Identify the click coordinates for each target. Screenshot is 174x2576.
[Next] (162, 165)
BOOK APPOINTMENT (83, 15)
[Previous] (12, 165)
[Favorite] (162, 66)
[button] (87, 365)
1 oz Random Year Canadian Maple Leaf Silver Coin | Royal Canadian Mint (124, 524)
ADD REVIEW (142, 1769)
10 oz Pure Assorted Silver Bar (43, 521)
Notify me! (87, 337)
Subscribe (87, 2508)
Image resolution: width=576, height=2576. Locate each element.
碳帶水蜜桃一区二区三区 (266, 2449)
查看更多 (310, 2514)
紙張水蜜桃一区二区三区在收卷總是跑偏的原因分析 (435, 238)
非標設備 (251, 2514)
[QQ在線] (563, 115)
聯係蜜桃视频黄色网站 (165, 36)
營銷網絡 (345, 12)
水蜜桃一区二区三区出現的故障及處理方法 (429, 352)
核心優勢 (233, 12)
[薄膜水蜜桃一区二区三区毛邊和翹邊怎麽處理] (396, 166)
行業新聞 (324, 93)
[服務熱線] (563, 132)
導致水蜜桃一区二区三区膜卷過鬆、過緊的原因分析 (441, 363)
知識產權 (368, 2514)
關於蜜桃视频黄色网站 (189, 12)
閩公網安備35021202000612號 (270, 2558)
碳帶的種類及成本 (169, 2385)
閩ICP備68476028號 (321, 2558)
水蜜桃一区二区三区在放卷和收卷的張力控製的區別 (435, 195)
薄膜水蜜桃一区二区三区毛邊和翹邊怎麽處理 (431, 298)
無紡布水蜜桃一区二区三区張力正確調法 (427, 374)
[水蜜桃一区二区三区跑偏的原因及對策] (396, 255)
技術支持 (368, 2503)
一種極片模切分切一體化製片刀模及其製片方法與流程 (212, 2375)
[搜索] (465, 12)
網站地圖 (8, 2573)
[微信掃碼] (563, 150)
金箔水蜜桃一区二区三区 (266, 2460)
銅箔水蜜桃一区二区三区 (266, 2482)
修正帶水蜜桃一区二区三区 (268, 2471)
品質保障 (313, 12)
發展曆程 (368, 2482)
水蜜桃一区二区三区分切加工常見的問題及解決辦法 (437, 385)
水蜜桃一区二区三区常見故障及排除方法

══════

> _What the exercise asks_: Give the entries again in full, with nothing changed.

> _Solution to this task_:
Identify the click coordinates for each target. Screenshot is 174x2576.
[Next] (162, 165)
BOOK APPOINTMENT (83, 15)
[Previous] (12, 165)
[Favorite] (162, 66)
[button] (87, 365)
1 oz Random Year Canadian Maple Leaf Silver Coin | Royal Canadian Mint (124, 524)
ADD REVIEW (142, 1769)
10 oz Pure Assorted Silver Bar (43, 521)
Notify me! (87, 337)
Subscribe (87, 2508)
Image resolution: width=576, height=2576. Locate each element.
碳帶水蜜桃一区二区三区 (266, 2449)
查看更多 (310, 2514)
紙張水蜜桃一区二区三区在收卷總是跑偏的原因分析 (435, 238)
非標設備 (251, 2514)
[QQ在線] (563, 115)
聯係蜜桃视频黄色网站 (165, 36)
營銷網絡 (345, 12)
水蜜桃一区二区三区出現的故障及處理方法 (429, 352)
核心優勢 (233, 12)
[薄膜水蜜桃一区二区三区毛邊和翹邊怎麽處理] (396, 166)
行業新聞 (324, 93)
[服務熱線] (563, 132)
導致水蜜桃一区二区三区膜卷過鬆、過緊的原因分析 (441, 363)
知識產權 (368, 2514)
關於蜜桃视频黄色网站 (189, 12)
閩公網安備35021202000612號 (270, 2558)
碳帶的種類及成本 (169, 2385)
閩ICP備68476028號 (321, 2558)
水蜜桃一区二区三区在放卷和收卷的張力控製的區別 (435, 195)
薄膜水蜜桃一区二区三区毛邊和翹邊怎麽處理 (431, 298)
無紡布水蜜桃一区二区三区張力正確調法 (427, 374)
[水蜜桃一区二区三区跑偏的原因及對策] (396, 255)
技術支持 (368, 2503)
一種極片模切分切一體化製片刀模及其製片方法與流程 (212, 2375)
[搜索] (465, 12)
網站地圖 (8, 2573)
[微信掃碼] (563, 150)
金箔水蜜桃一区二区三区 (266, 2460)
銅箔水蜜桃一区二区三区 (266, 2482)
修正帶水蜜桃一区二区三区 (268, 2471)
品質保障 (313, 12)
發展曆程 (368, 2482)
水蜜桃一区二区三区分切加工常見的問題及解決辦法 (437, 385)
水蜜桃一区二区三区常見故障及排除方法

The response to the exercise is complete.